This post is part of our ‘Shielding the Messengers’ series, which examines issues related to intermediary liability protections, both in the U.S. and globally. Without these protections, the Internet as we know it today – a platform where diverse content and free expression thrive – would not exist.
UPDATE: CDT and a broad coalition of allies have sent a response to Congress defending Section 230 and urging Members to reject the AGs‘ proposal.
Earlier this week, nearly all of the state Attorneys General launched a broadside attack on the legal cornerstone of the US Internet. As readers of this blog well know, “Section 230” of the Communications Act has been essential to the creation of user-generated content platforms from Facebook all the way back to GeoCities. The law establishes the fundamental principle that when users distribute unlawful material, it’s those users who should be held liable – not the operators of the websites or other communications platforms they happen to be using.

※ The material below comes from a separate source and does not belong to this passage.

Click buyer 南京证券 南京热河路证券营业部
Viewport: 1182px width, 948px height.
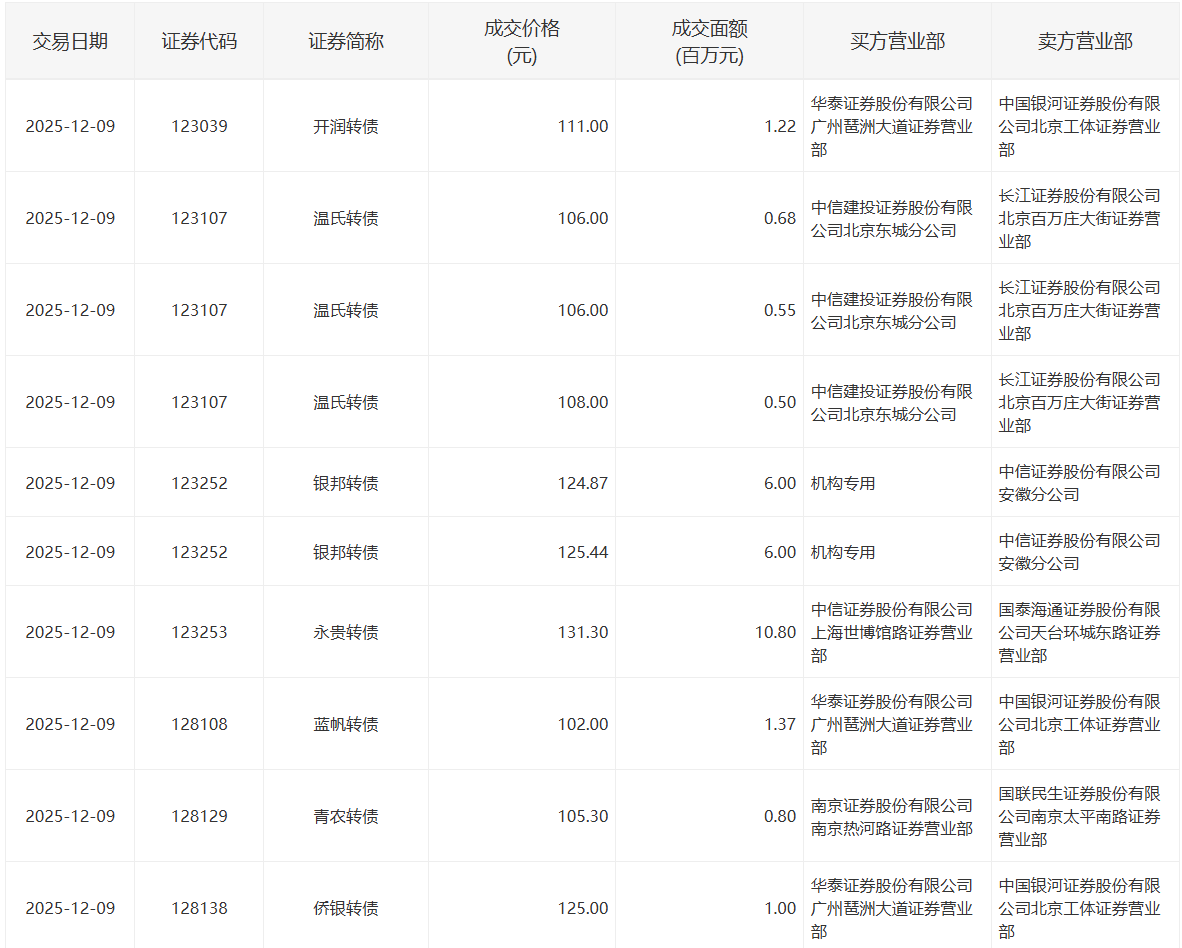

The AGs, in a letter to Congress, are asking for authority to ignore that principle and criminally prosecute website operators for the actions of their users. The threat such a change would pose to user-generated content platforms, and thus to online free expression, would be hard to overstate.
Section 230 says that operators of websites and other “interactive computer services” cannot be treated in court as the speaker or publisher of users’ content. Thanks to this protection, companies have launched a stunning variety of services, users have enthusiastically embraced them, and the US has become the world leader in innovative online communication tools. Without Section 230, creating and operating such tools would carry crippling liability risks and the Internet would not be nearly the dynamic platform for innovation and free expression that it is today.
Of course, the Internet is not all roses. As in any open forum for free expression, there is content that is offensive, deplorable, and illegal. In the interest of pursuing one particularly noxious kind of traffic – online advertisements for child sex trafficking – the AGs propose an exception to Section 230 for all state criminal laws. Nothing currently prevents AGs from using state criminal laws to prosecute the actual traffickers, but in their letter they ask for additional authority to prosecute the websites traffickers use to advertise.
The AGs characterize their proposal as a narrow, targeted solution to combat child trafficking. It is anything but that. It would apply to all manners of criminal statutes, right down to defamation (criminal in many states) and miscellaneous misdemeanor provisions regarding such things as the sale of spray paint to minors. The proposal is a wolf in sheep’s clothing that will have serious and immediate consequences for all hosts, blogs, search engines, and other services with interactive features. Instead of being able to freely operate their platforms, services hosting any third-party content would face a vast and open-ended array of legal risks, with each new post by users creating a potential basis for prosecution under literally thousands of criminal statutes on a state-by-state basis. Keeping up with state laws and managing that risk would be a huge burden, especially for smaller companies, thereby creating strong incentives to limit user-generated content. Had this been the legal regime from the beginning, many platforms we know today might not exist at all.
In short, the AGs proposal would gut Section 230’s protections not just for some narrow set of criminal actors or activity, but for each and every platform that relies on Section 230 to make the Internet what is. Combating illegal activity online is a difficult challenge, and how best to do so is an important discussion to have. Nonetheless, the solution cannot be to scrap the policy framework that enables the thriving array of completely legitimate free expression, innovation, and commerce that the Internet enjoys today.
Crime is going happen on the Internet, just as it can everywhere. The answer is not to undermine the whole system. CDT has been a strong defender of Section 230 since it was first proposed, and we are hard at work to make sure the AGs’ proposal is treated as it should be – as a non-starter.